La pollution et la propreté de notre province

Les libéraux ont commencé leur campagne électorale avant la date prévue. Faut-il voir là un signe de nervosité ou simplement une stratégie confirmant qu’ils sont toujours en campagne depuis quatre ans? De jour en jour, on pourra lire et entendre de nombreuses promesses susceptibles à convaincre les nombreuses personnes indécises d’où l’explication probable des résultats serrés et donc peu prévisibles.

Il est certain que les thèmes ne manqueront pas encore, car la classe politique est reconnue pour son imagination créatrice, peu importe le coût financier des engagements.

Sauf le Parti vert, osons dire qu’aucune formation politique n’abordera la pollution ou la propreté de notre province.
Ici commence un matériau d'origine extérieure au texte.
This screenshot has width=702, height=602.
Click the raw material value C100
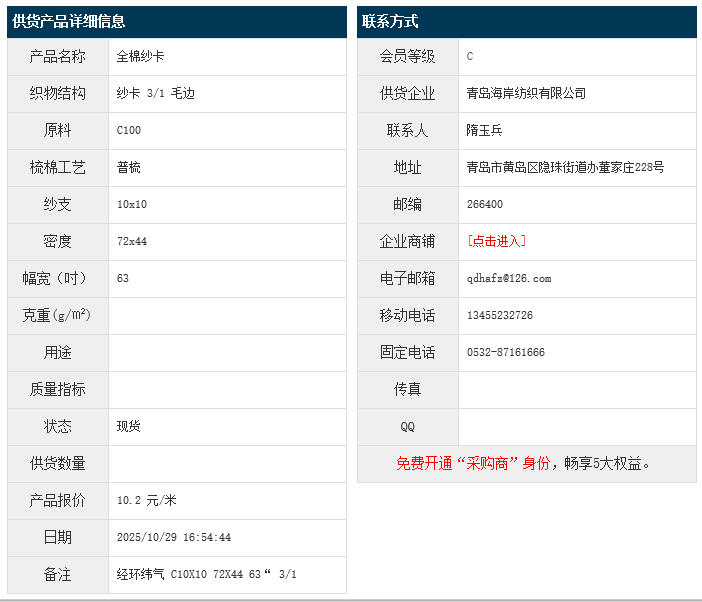point(129,130)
Pourtant, sur ce sujet, Charles Aznavour, l’unique et le très célèbre chanteur arménien, y a consacré une de ses plus belles chansons qu’il a intitulée «La Terre Meurt». On dirait un message des prophètes de l’Ancien Testament.

«Les océans sont des poubelles. Les fonds de terre sont souillés. La Terre meurt, l’homme s’en fout. Où allons-nous? Et nul ne s’inquiète de l’eau. Sous le ciel, le sol se réveille, les forêts brûlent. La sécheresse se déchaîne.»
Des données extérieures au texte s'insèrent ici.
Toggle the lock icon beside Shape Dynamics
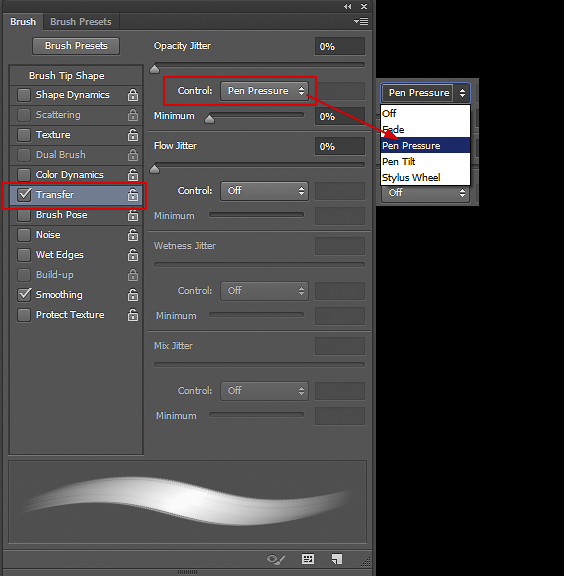The image size is (564, 576). pos(133,95)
En effet, de plus en plus, notre planète se réveille et manifeste ses propres souffrances au moyen de très puissants ouragans; des nombreux tremblements de terre qui tuent; des inondations cruelles causant des déplacements de populations et des noyades; des sécheresses un peu partout qui forcent des populations à se réfugier ailleurs. Cet été, encore, à travers la planète, la chaleur n’a probablement jamais atteint un si haut degré. De nombreux feux au Canada, aux États-Unis et ailleurs ont détruit de magnifiques forêts.

La République de Singapour pourrait inspirer nos politiciens. Quiconque y jette par terre un simple mégot de cigarette doit payer une amende de 1000$. Si notre propre province adoptait une telle mesure, elle effacerait vite sa dette publique de 14 milliards $, aurait un surplus budgétaire et une province beaucoup moins malpropre!